“Youth leadership is crucial in an era of shifting powers and realities, as they are not constrained by the boundaries of how things “should be” or confined by the phrase “this is how it’s always been done.” Youth have the capacity to identify and challenge existing power structures and barriers to change, and to expose contradictions and biases,” says GWP’s Youth Engagement Specialist Rianna Gonzales.
However, it has not been easy for youth to find their place in spaces of influence and decision-making – the water community being no exception – although the situation is improving. GWP is working to increase youth participation by operationalizing its Youth Engagement Strategy, through several initiatives across our various regions, including structural changes in the network – for instance, since December 2020, the GWP Steering Committee has a permanent youth seat.
Now, we want to stimulate thinking around youth in water leadership. What is the actual role of youth in water governance? How do we reach the highest step on the ladder and enable youth to drive real change at all levels? And what are the roles of the different generations?
1) Describe what youth leadership in the water sector means or looks like to you.
2) What can youth and senior experts do to make the vision of youth leadership in the water community happen?
Deepa Neupane (Nepal, Asia)
1) Youth leadership in the water sector empowers youth to combat challenges on water management approaches ensuring water security.
2) Youth and senior experts can come together and share their views and exchange knowledge, experiences, and learnings to prepare youth for the forthcoming water crisis.
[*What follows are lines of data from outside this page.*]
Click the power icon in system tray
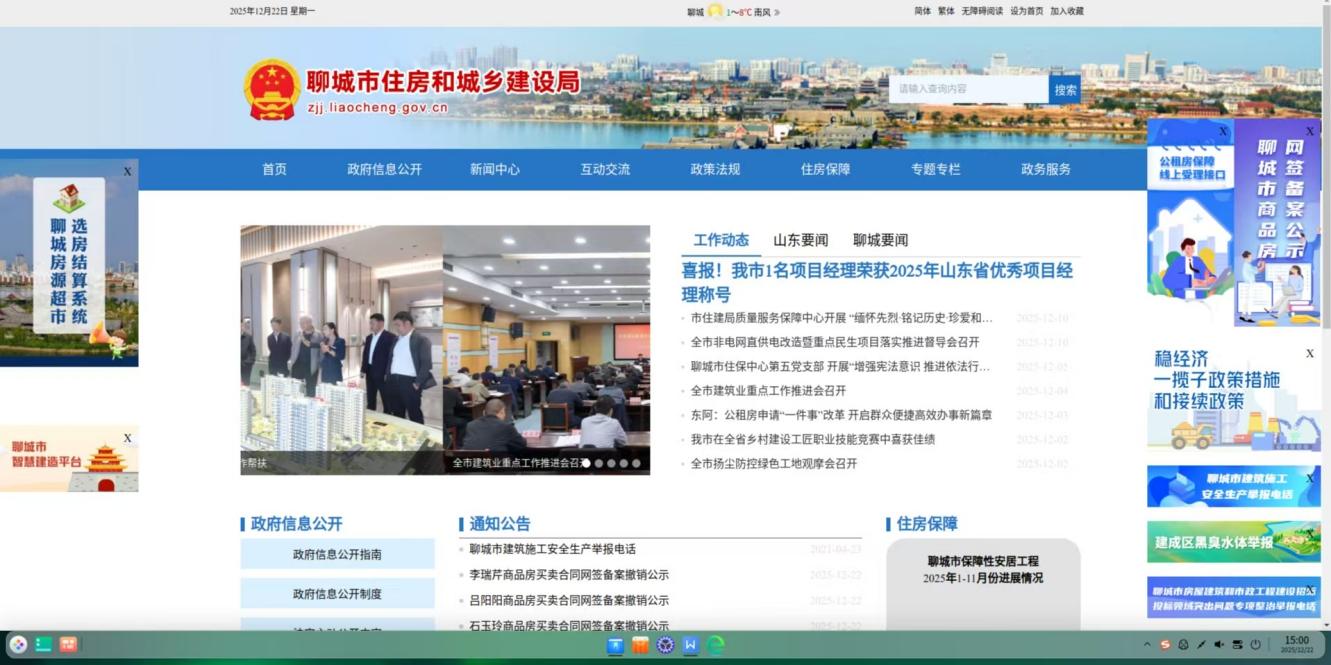This screenshot has height=665, width=1331. tap(1255, 645)
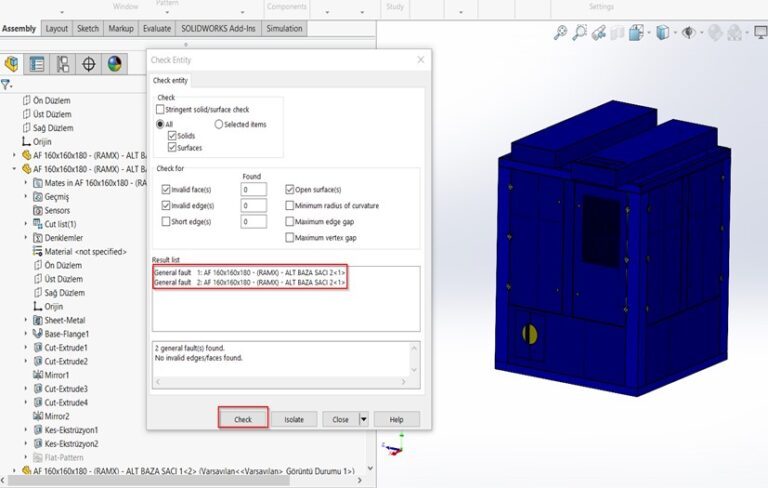The width and height of the screenshot is (768, 488).
Task: Enable the Short edge(s) checkbox
Action: (x=166, y=221)
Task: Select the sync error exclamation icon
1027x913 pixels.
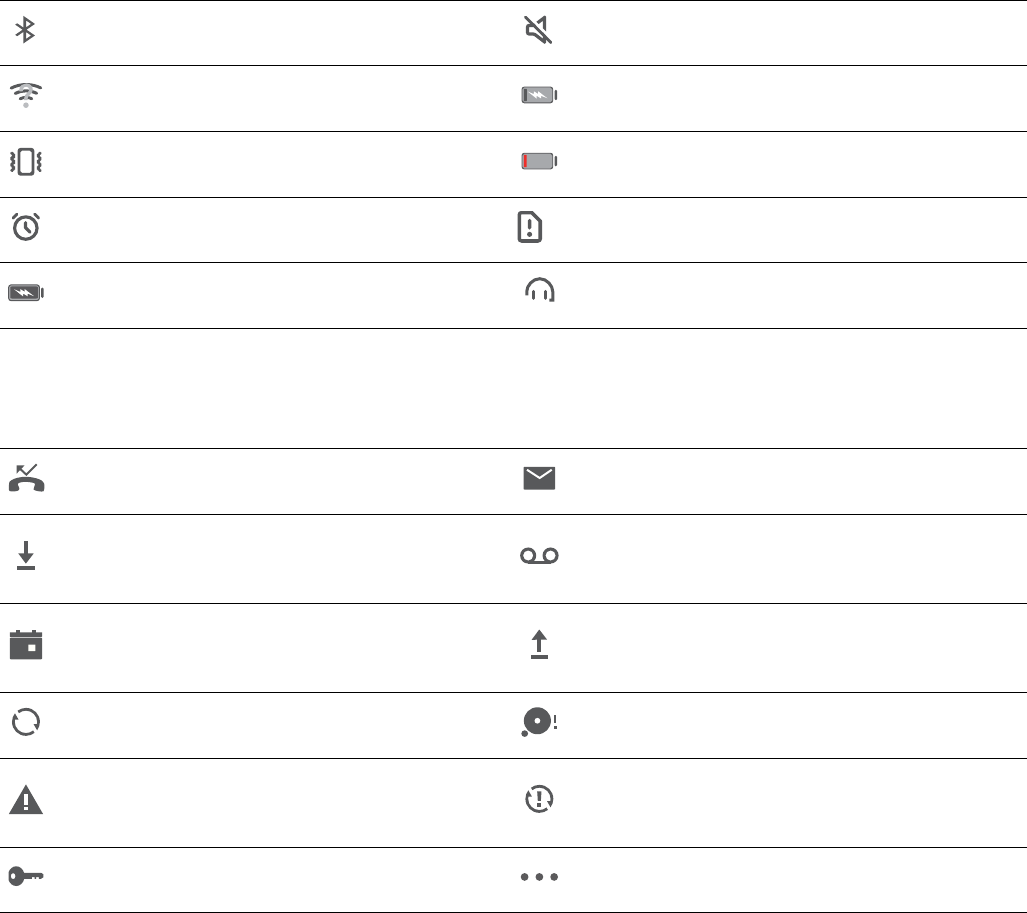Action: tap(539, 799)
Julia Dietz (Sweden, Europe)
1) The equipment with key leadership competences, knowledge, and soft skills to empower the youth and young professionals to initiate water political transitions to more sustainability and resource efficiency.
2) Implementation of mentoring programmes and establishment of transdisciplinary working groups for the joint development of project ideas.
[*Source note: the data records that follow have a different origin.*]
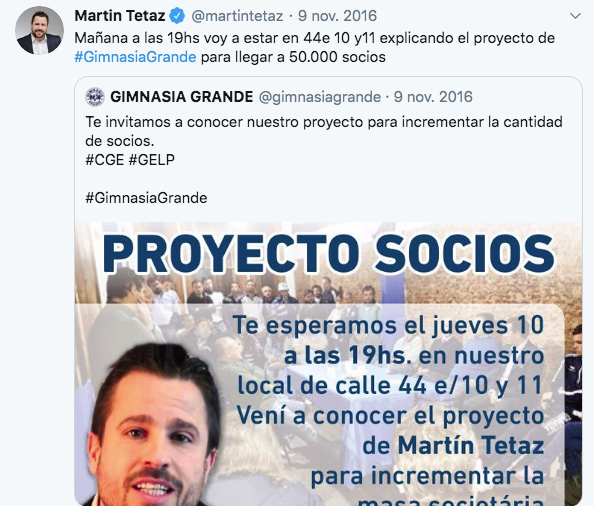Click the GIMNASIA GRANDE club crest avatar
594x506 pixels.
95,97
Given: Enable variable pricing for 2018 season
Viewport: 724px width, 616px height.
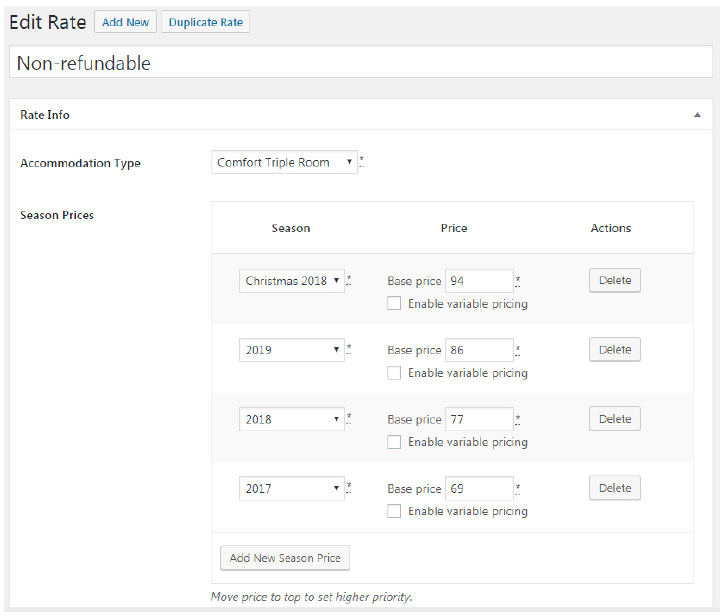Looking at the screenshot, I should tap(394, 442).
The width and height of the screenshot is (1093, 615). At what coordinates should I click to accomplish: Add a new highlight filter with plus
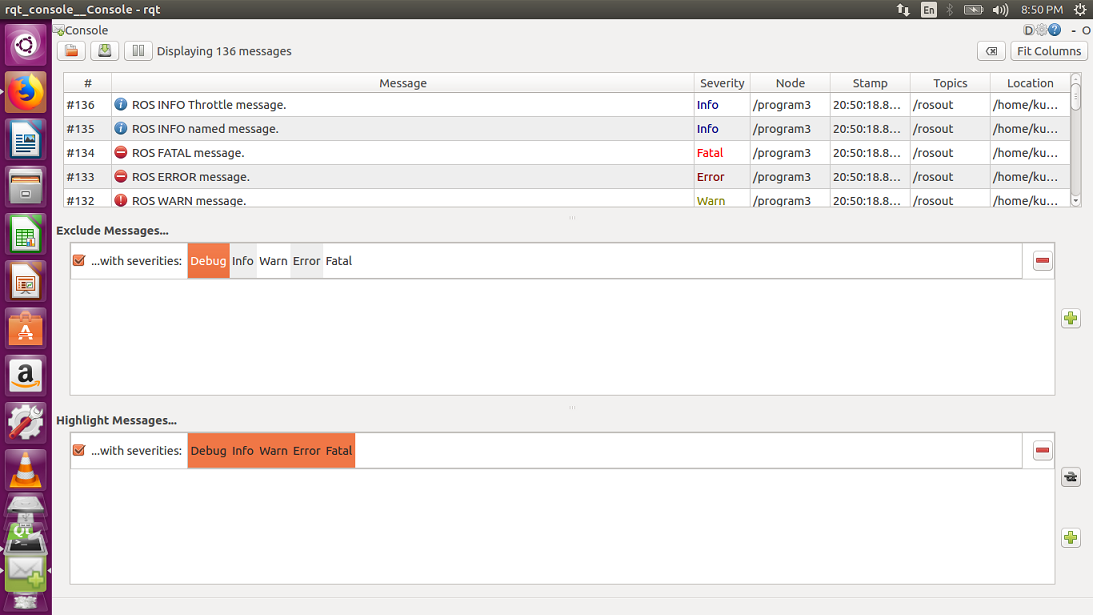[1070, 538]

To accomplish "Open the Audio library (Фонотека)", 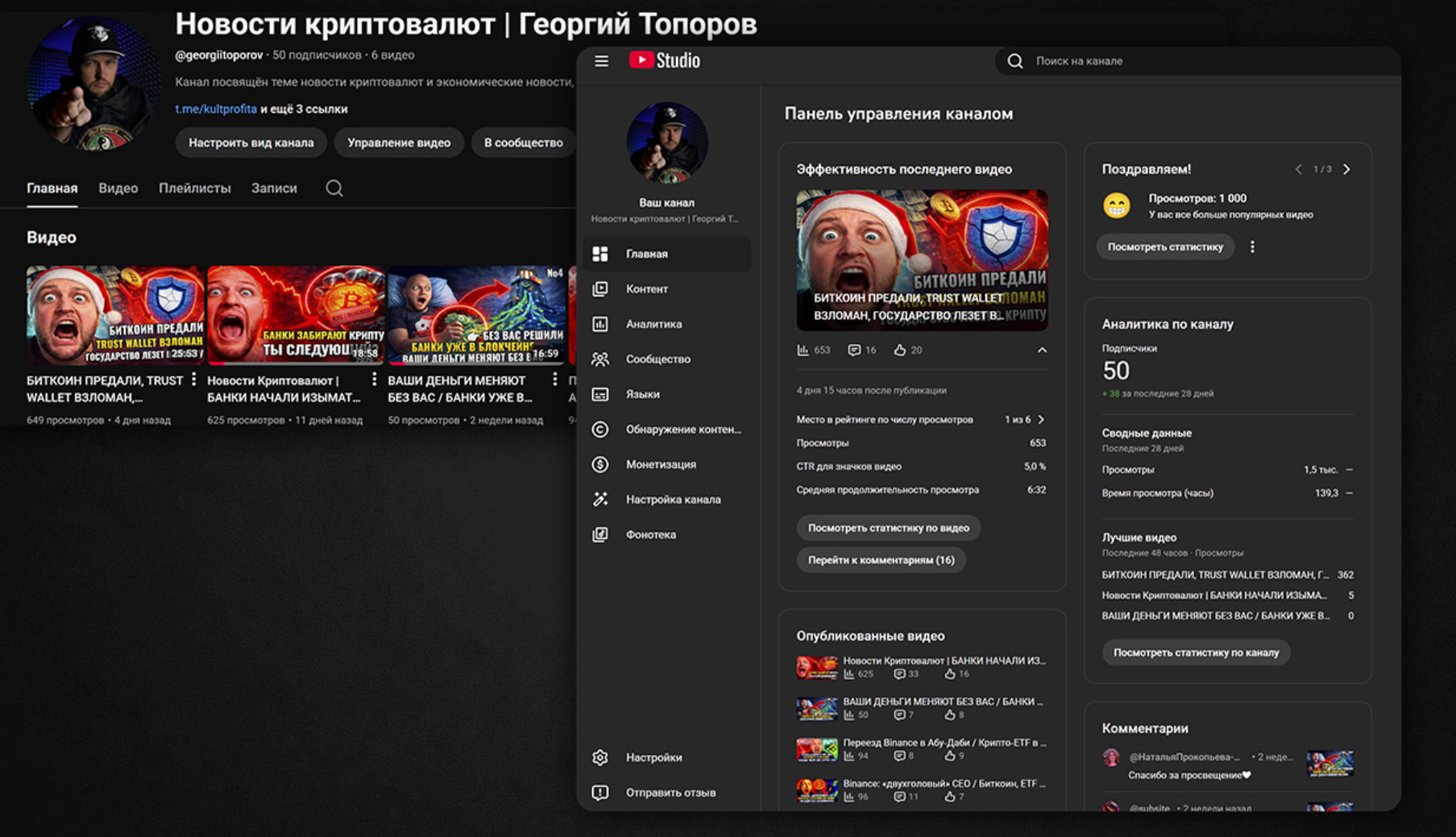I will pyautogui.click(x=650, y=534).
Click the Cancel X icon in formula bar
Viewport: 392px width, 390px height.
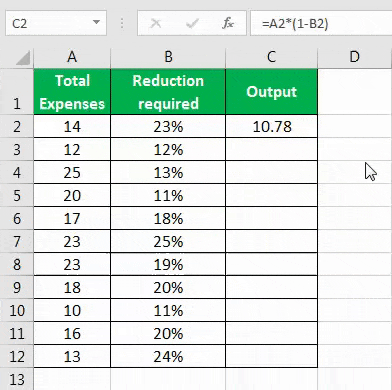click(x=156, y=23)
Isabella Battistello Espindola (Brazil, South America)
1) It means being able to participate in decision-making processes related to water issues, participating in discussions, and contributing to tangible changes.
2) Incorporate youth in their process, creating a specific role for them.
Agyare Samuel Addo (Ghana, Africa)
1) Leadership means young energetic individuals ready to shape and help maintain global water bodies in their own small way or space.
2) Help organise communities and educate them (youth) on water safety.
Olivia Charlotte Butler (Sweden, Europe)
1) Young and diverse voices leading the sustainable management of water, incorporating a fresh perspective, and remedying some aspects of mismanagement that have hitherto plagued the industry.
2) Maintaining dialogue and focusing on best practices in water management, focusing on environmentally sustainable and socially equitable access.
Amarachi Onyena (Nigeria, Africa)
1) Youth are the backbone stakeholders of any country on the road to water sustainability. Their roles in ocean governance have been sidelined. Therefore, for a sustainable water supply and the achievement of the 2030 Ocean Decade and Sustainable Development Goals, it is imperative to have a collaborative participation involving the youth for an enhanced water sustainability.
2) More active participation in the activities gearing towards water sustainability. Ensuring that they form an important part in the decision making of water availability and supply. The youth empowerment should be enhanced through massive education through conferences and workshops to create more understanding of water and water related issues in their community.
Hélène Samira Owanga Mombou (Gabon, Africa)
Leadership means a commitment of young people to improve water policies, but also to share the vision of the importance and the benefits of water management and protection to other young people and enable them to get involved in concrete actions. There is also the capacity to be a spokesperson and influencer to communicate to decision-makers the needs of young people in terms of water resources.
Alessandra Giolo (Italy, Europe)
1) Leadership means taking charge and responsibility for the future of water resources and management. Young leaders have the knowledge, time, and passion to own the challenge towards a water-safe world and it is time that this duty is recognised by and to them, enabling them to make real changes for themselves and future generations.
2) Entitle young leaders with responsibilities and ground for action, educate them on leadership, practical solutions, management, and give them the means that are lacking to make real changes. Youth must show that they are able to cover this role and demonstrate their abilities to gain attention and resources to make the vision a reality.